Last week while on vacation I didn't think about work at all. That's not terribly surprising, however, as I have trained myself to cease thinking about work as much as possible once I leave. Sure, sometimes I'll be fuming about something that pissed me off, and I'll vent about it on the ride home, or occasionally a work-related thought will float through my mind (which I suppress as soon as possible), but generally I leave the office at the office. As I have been informed by my supervisor, I don't get paid enough to stress out over this stuff. (I knew that already, however.)
A week of not thinking about work, or, with minor exceptions, even touching a computer, was quite pleasant. It was particularly disturbing, then, when the first conscious thought that came to mind yesterday morning after I awoke—and I mean the first thought—was about work. I couldn't stop it; it just popped in. The project I'm working on was far from as far along as it should have been before I left, and I figured things would be pretty screwed after a week of being away. However, that was something that should have steered clear of my consciousness and subconsciousness (and unconsciousness) until the point where I was in the shower, at the very least.
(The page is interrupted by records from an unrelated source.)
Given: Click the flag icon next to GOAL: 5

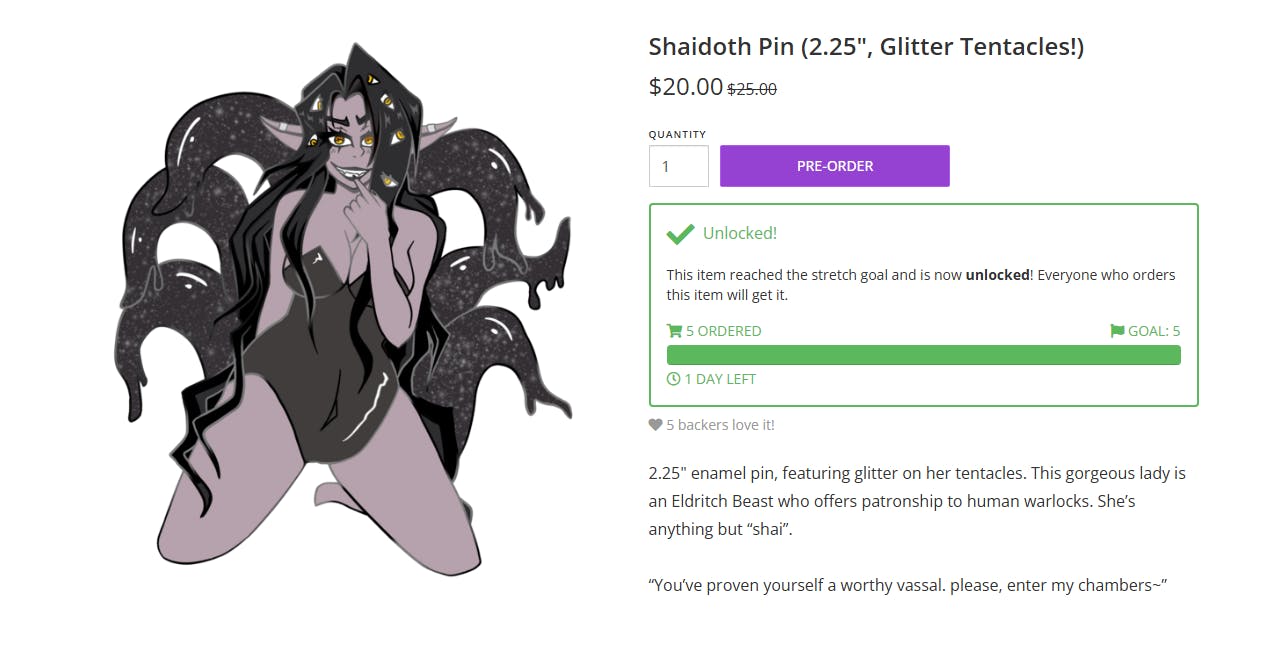Looking at the screenshot, I should [x=1117, y=331].
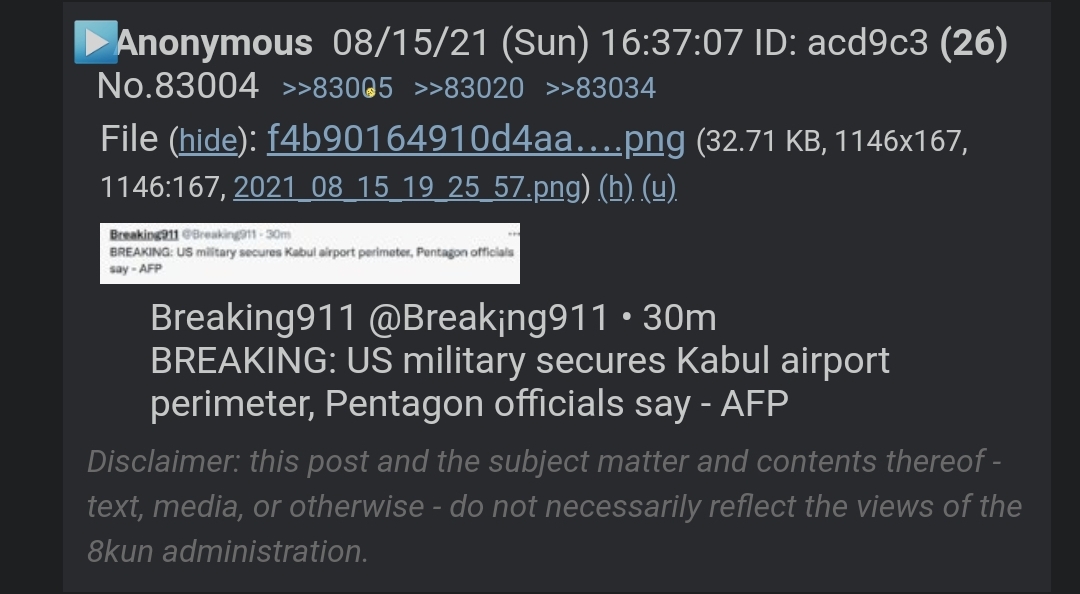Click the Anonymous poster name

tap(214, 43)
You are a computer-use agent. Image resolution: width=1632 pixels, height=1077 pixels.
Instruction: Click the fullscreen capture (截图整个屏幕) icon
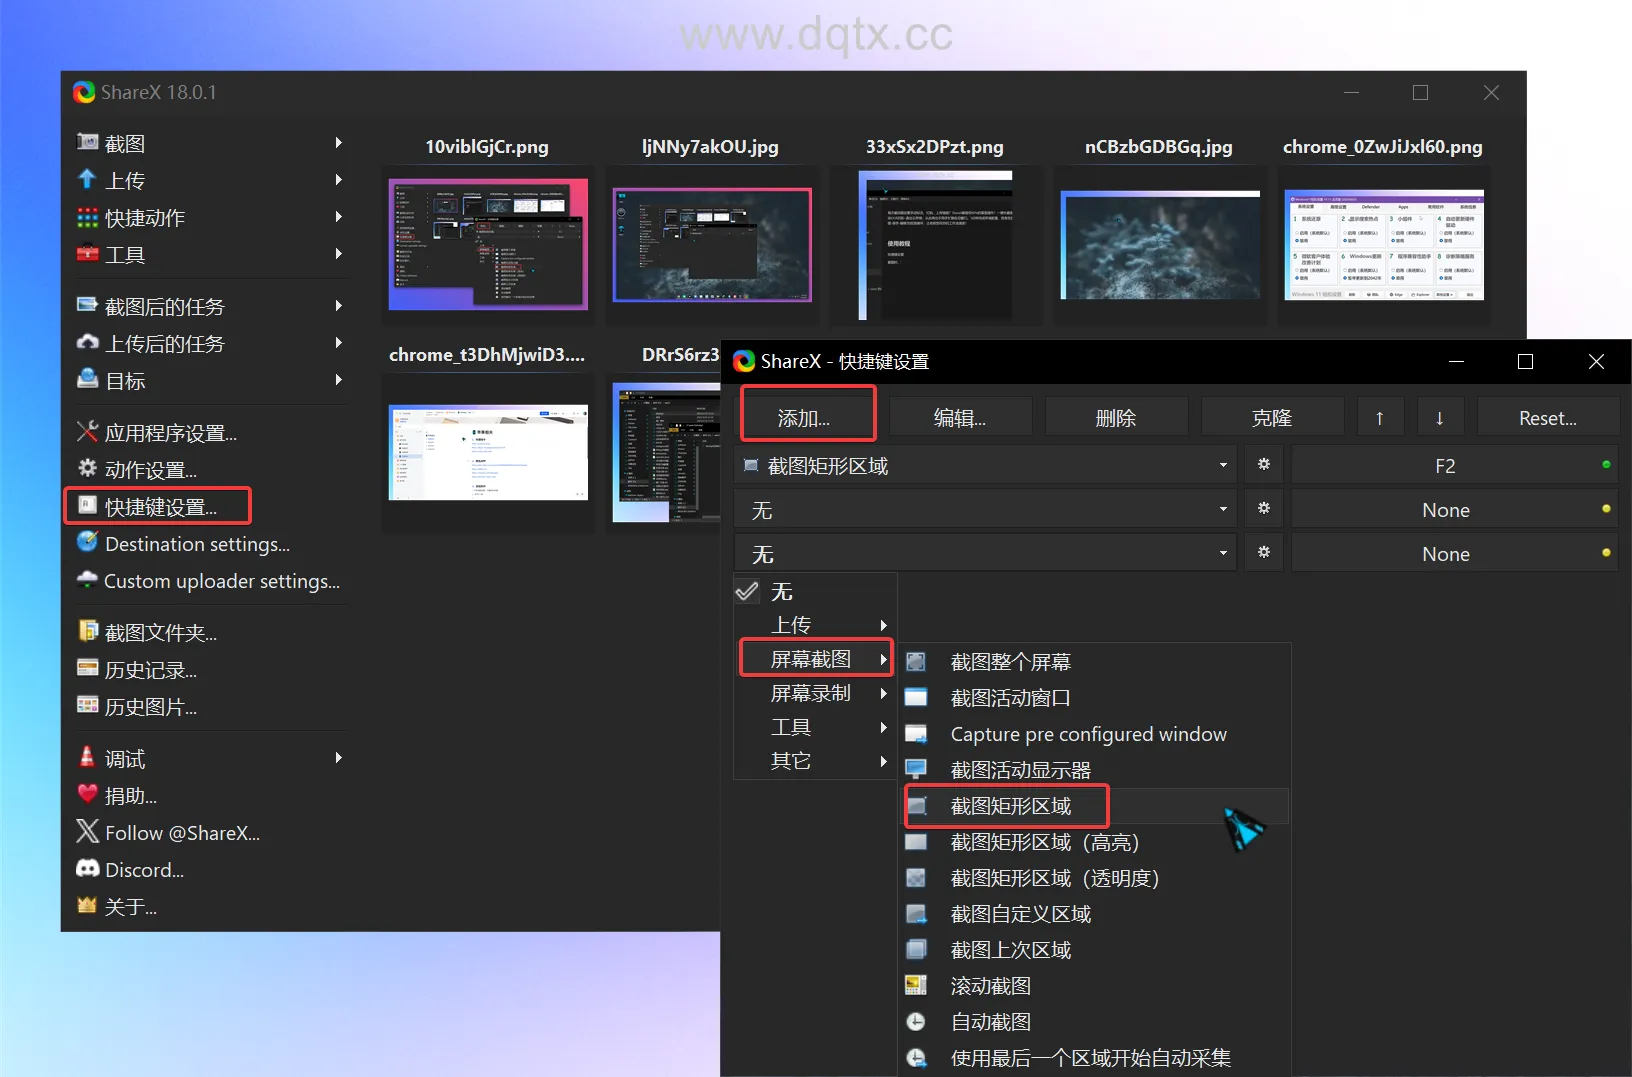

I don't have much, but some paltry semblance of dominion over my thoughts in such a context should be within that purview. I don't think that's asking too much.
Suffice it to say the situation in the office was roughly what I anticipated. To be fair, as such it didn't affect me as much (regarding frustration levels) as had my first thought been along the lines of Hey-it's-going-to-be-a-great-day. (Even the deepest recesses of my unconscious mind cannot perceive any day involving work to approach that territory.) The lack of disparity between my expectations (suck) and the results (suck) left me feeling… well, not good, but not necessarily bad either… even after staying two hours late (in a futile attempt to keep my part of the project from being a bottleneck).
(I was in a much better mood than the day before I was leaving on vacation, when I was desperately trying to get things in some shape to survive while I was away, and others kept interrupting with insipid questions. That day I expected to be awful, but it proved a clusterf*ck, so frustration could not be mitigated. Preparing for vacation is often so stressful that one needs a vacation just to try to recover.)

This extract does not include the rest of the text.